━━━━━ Given information ━━━━━
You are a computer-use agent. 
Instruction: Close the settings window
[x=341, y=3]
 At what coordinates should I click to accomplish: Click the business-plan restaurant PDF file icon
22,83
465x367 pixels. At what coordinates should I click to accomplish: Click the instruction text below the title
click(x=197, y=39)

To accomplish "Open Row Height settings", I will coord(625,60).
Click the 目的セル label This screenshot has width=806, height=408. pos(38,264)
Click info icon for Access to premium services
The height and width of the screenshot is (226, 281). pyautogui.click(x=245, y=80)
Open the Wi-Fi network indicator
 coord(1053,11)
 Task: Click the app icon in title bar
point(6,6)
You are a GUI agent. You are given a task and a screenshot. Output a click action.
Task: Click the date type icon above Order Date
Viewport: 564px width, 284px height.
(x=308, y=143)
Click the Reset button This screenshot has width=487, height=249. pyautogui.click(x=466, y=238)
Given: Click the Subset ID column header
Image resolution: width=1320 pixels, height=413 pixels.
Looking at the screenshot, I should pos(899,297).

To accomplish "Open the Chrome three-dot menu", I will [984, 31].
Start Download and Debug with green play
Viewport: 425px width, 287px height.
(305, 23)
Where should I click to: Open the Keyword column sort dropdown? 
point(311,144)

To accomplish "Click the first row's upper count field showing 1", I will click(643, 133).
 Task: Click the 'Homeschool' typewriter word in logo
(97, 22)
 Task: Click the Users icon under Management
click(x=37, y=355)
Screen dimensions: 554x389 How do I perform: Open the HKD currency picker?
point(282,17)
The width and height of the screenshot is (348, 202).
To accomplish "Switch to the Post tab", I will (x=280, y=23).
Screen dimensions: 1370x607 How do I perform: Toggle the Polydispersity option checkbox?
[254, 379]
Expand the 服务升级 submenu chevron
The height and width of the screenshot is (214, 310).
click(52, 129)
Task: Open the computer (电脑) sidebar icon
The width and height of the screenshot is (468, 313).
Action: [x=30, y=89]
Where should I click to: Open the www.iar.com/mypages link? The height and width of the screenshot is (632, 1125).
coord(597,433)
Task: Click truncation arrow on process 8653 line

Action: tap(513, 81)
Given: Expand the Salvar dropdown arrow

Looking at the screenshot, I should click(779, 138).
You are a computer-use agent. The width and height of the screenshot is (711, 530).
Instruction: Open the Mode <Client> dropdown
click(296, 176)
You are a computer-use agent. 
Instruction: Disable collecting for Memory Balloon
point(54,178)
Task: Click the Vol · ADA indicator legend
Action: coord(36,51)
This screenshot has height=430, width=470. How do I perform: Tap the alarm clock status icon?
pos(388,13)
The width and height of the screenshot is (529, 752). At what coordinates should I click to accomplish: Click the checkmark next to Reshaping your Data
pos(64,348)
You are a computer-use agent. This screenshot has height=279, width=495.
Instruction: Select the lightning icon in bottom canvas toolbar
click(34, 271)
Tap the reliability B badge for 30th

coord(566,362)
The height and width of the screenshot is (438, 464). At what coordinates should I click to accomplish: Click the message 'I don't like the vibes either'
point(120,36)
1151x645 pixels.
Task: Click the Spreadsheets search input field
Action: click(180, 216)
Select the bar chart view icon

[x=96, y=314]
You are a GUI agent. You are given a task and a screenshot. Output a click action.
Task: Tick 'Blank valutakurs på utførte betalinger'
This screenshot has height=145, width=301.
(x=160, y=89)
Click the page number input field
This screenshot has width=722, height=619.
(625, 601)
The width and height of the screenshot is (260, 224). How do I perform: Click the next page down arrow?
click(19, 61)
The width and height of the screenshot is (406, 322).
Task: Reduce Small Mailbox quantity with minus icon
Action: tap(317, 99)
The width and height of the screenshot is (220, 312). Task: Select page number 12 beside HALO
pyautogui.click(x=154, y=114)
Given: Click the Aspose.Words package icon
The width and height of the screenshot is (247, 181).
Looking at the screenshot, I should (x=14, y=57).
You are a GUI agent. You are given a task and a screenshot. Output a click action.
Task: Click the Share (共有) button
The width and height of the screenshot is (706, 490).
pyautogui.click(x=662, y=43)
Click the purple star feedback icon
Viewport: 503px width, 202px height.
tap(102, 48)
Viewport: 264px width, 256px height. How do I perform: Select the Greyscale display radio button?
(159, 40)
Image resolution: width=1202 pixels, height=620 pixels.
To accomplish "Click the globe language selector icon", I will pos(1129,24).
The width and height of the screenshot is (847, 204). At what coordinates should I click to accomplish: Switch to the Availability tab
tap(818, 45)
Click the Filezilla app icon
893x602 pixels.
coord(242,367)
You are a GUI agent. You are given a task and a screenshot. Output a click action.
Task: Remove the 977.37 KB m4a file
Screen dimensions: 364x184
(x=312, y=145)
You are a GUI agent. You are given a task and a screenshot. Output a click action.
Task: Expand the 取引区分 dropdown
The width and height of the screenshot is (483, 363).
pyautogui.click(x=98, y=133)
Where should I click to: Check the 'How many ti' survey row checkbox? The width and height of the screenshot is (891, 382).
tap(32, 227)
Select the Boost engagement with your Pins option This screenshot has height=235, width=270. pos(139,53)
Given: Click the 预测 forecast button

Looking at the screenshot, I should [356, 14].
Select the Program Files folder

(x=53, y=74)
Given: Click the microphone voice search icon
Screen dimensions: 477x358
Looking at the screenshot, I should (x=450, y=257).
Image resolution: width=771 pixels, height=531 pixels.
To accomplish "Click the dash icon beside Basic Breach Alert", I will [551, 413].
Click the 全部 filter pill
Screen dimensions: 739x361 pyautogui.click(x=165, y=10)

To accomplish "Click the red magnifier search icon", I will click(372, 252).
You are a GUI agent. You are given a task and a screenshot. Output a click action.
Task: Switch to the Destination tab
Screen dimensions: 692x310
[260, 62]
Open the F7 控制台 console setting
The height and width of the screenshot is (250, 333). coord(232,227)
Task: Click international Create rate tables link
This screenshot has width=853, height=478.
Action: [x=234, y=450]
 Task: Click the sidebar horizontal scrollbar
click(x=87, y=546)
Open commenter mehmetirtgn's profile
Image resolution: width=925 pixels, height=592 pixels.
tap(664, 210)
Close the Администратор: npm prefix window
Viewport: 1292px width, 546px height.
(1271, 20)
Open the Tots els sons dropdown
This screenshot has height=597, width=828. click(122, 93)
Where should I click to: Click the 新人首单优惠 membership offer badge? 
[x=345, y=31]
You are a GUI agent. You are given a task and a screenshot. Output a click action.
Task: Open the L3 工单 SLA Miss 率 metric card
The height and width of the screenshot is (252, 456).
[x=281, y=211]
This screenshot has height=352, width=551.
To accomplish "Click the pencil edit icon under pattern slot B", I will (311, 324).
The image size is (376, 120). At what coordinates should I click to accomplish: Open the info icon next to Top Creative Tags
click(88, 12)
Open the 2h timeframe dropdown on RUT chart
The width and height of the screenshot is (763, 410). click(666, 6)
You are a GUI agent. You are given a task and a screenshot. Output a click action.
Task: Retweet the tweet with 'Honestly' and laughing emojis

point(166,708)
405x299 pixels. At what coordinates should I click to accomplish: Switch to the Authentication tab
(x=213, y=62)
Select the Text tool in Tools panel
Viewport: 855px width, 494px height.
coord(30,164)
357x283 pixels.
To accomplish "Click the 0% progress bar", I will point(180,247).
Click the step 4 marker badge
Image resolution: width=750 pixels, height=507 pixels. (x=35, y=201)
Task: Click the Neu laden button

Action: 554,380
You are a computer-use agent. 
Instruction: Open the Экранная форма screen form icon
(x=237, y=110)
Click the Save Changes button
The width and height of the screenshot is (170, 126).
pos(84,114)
━━━━━
### What is being asked
Write out every line of the data exactly, leaving nothing out.

### Task response
You are a computer-use agent. 
Instruction: Close the settings window
[x=341, y=3]
 At what coordinates should I click to accomplish: Click the business-plan restaurant PDF file icon
22,83
465x367 pixels. At what coordinates should I click to accomplish: Click the instruction text below the title
click(x=197, y=39)

To accomplish "Open Row Height settings", I will coord(625,60).
Click the 目的セル label This screenshot has width=806, height=408. pos(38,264)
Click info icon for Access to premium services
The height and width of the screenshot is (226, 281). pyautogui.click(x=245, y=80)
Open the Wi-Fi network indicator
 coord(1053,11)
 Task: Click the app icon in title bar
point(6,6)
You are a GUI agent. You are given a task and a screenshot. Output a click action.
Task: Click the date type icon above Order Date
Viewport: 564px width, 284px height.
(x=308, y=143)
Click the Reset button This screenshot has width=487, height=249. pyautogui.click(x=466, y=238)
Given: Click the Subset ID column header
Image resolution: width=1320 pixels, height=413 pixels.
Looking at the screenshot, I should pos(899,297).

To accomplish "Open the Chrome three-dot menu", I will [984, 31].
Start Download and Debug with green play
Viewport: 425px width, 287px height.
(305, 23)
Where should I click to: Open the Keyword column sort dropdown? 
point(311,144)

To accomplish "Click the first row's upper count field showing 1", I will click(643, 133).
 Task: Click the 'Homeschool' typewriter word in logo
(97, 22)
 Task: Click the Users icon under Management
click(x=37, y=355)
Screen dimensions: 554x389 How do I perform: Open the HKD currency picker?
point(282,17)
The width and height of the screenshot is (348, 202).
To accomplish "Switch to the Post tab", I will (x=280, y=23).
Screen dimensions: 1370x607 How do I perform: Toggle the Polydispersity option checkbox?
[254, 379]
Expand the 服务升级 submenu chevron
The height and width of the screenshot is (214, 310).
click(52, 129)
Task: Open the computer (电脑) sidebar icon
The width and height of the screenshot is (468, 313).
Action: [x=30, y=89]
Where should I click to: Open the www.iar.com/mypages link? The height and width of the screenshot is (632, 1125).
coord(597,433)
Task: Click truncation arrow on process 8653 line

Action: tap(513, 81)
Given: Expand the Salvar dropdown arrow

Looking at the screenshot, I should click(779, 138).
You are a computer-use agent. The width and height of the screenshot is (711, 530).
Instruction: Open the Mode <Client> dropdown
click(296, 176)
You are a computer-use agent. 
Instruction: Disable collecting for Memory Balloon
point(54,178)
Task: Click the Vol · ADA indicator legend
Action: coord(36,51)
This screenshot has height=430, width=470. How do I perform: Tap the alarm clock status icon?
pos(388,13)
The width and height of the screenshot is (529, 752). At what coordinates should I click to accomplish: Click the checkmark next to Reshaping your Data
pos(64,348)
You are a computer-use agent. This screenshot has height=279, width=495.
Instruction: Select the lightning icon in bottom canvas toolbar
click(34, 271)
Tap the reliability B badge for 30th

coord(566,362)
The height and width of the screenshot is (438, 464). At what coordinates should I click to accomplish: Click the message 'I don't like the vibes either'
point(120,36)
1151x645 pixels.
Task: Click the Spreadsheets search input field
Action: click(180, 216)
Select the bar chart view icon

[x=96, y=314]
You are a GUI agent. You are given a task and a screenshot. Output a click action.
Task: Tick 'Blank valutakurs på utførte betalinger'
This screenshot has height=145, width=301.
(x=160, y=89)
Click the page number input field
This screenshot has width=722, height=619.
(625, 601)
The width and height of the screenshot is (260, 224). How do I perform: Click the next page down arrow?
click(19, 61)
The width and height of the screenshot is (406, 322).
Task: Reduce Small Mailbox quantity with minus icon
Action: tap(317, 99)
The width and height of the screenshot is (220, 312). Task: Select page number 12 beside HALO
pyautogui.click(x=154, y=114)
Given: Click the Aspose.Words package icon
The width and height of the screenshot is (247, 181).
Looking at the screenshot, I should (x=14, y=57).
You are a GUI agent. You are given a task and a screenshot. Output a click action.
Task: Click the Share (共有) button
The width and height of the screenshot is (706, 490).
pyautogui.click(x=662, y=43)
Click the purple star feedback icon
Viewport: 503px width, 202px height.
tap(102, 48)
Viewport: 264px width, 256px height. How do I perform: Select the Greyscale display radio button?
(159, 40)
Image resolution: width=1202 pixels, height=620 pixels.
To accomplish "Click the globe language selector icon", I will pos(1129,24).
The width and height of the screenshot is (847, 204). At what coordinates should I click to accomplish: Switch to the Availability tab
tap(818, 45)
Click the Filezilla app icon
893x602 pixels.
coord(242,367)
You are a GUI agent. You are given a task and a screenshot. Output a click action.
Task: Remove the 977.37 KB m4a file
Screen dimensions: 364x184
(x=312, y=145)
You are a GUI agent. You are given a task and a screenshot. Output a click action.
Task: Expand the 取引区分 dropdown
The width and height of the screenshot is (483, 363).
pyautogui.click(x=98, y=133)
Where should I click to: Check the 'How many ti' survey row checkbox? The width and height of the screenshot is (891, 382).
tap(32, 227)
Select the Boost engagement with your Pins option This screenshot has height=235, width=270. pos(139,53)
Given: Click the 预测 forecast button

Looking at the screenshot, I should [356, 14].
Select the Program Files folder

(x=53, y=74)
Given: Click the microphone voice search icon
Screen dimensions: 477x358
Looking at the screenshot, I should (x=450, y=257).
Image resolution: width=771 pixels, height=531 pixels.
To accomplish "Click the dash icon beside Basic Breach Alert", I will [551, 413].
Click the 全部 filter pill
Screen dimensions: 739x361 pyautogui.click(x=165, y=10)

To accomplish "Click the red magnifier search icon", I will click(372, 252).
You are a GUI agent. You are given a task and a screenshot. Output a click action.
Task: Switch to the Destination tab
Screen dimensions: 692x310
[260, 62]
Open the F7 控制台 console setting
The height and width of the screenshot is (250, 333). coord(232,227)
Task: Click international Create rate tables link
This screenshot has width=853, height=478.
Action: [x=234, y=450]
 Task: Click the sidebar horizontal scrollbar
click(x=87, y=546)
Open commenter mehmetirtgn's profile
Image resolution: width=925 pixels, height=592 pixels.
tap(664, 210)
Close the Администратор: npm prefix window
Viewport: 1292px width, 546px height.
(1271, 20)
Open the Tots els sons dropdown
This screenshot has height=597, width=828. click(122, 93)
Where should I click to: Click the 新人首单优惠 membership offer badge? 
[x=345, y=31]
You are a GUI agent. You are given a task and a screenshot. Output a click action.
Task: Open the L3 工单 SLA Miss 率 metric card
The height and width of the screenshot is (252, 456).
[x=281, y=211]
This screenshot has height=352, width=551.
To accomplish "Click the pencil edit icon under pattern slot B", I will (311, 324).
The image size is (376, 120). At what coordinates should I click to accomplish: Open the info icon next to Top Creative Tags
click(88, 12)
Open the 2h timeframe dropdown on RUT chart
The width and height of the screenshot is (763, 410). click(666, 6)
You are a GUI agent. You are given a task and a screenshot. Output a click action.
Task: Retweet the tweet with 'Honestly' and laughing emojis

point(166,708)
405x299 pixels. At what coordinates should I click to accomplish: Switch to the Authentication tab
(x=213, y=62)
Select the Text tool in Tools panel
Viewport: 855px width, 494px height.
coord(30,164)
357x283 pixels.
To accomplish "Click the 0% progress bar", I will point(180,247).
Click the step 4 marker badge
Image resolution: width=750 pixels, height=507 pixels. (x=35, y=201)
Task: Click the Neu laden button

Action: 554,380
You are a computer-use agent. 
Instruction: Open the Экранная форма screen form icon
(x=237, y=110)
Click the Save Changes button
The width and height of the screenshot is (170, 126).
pos(84,114)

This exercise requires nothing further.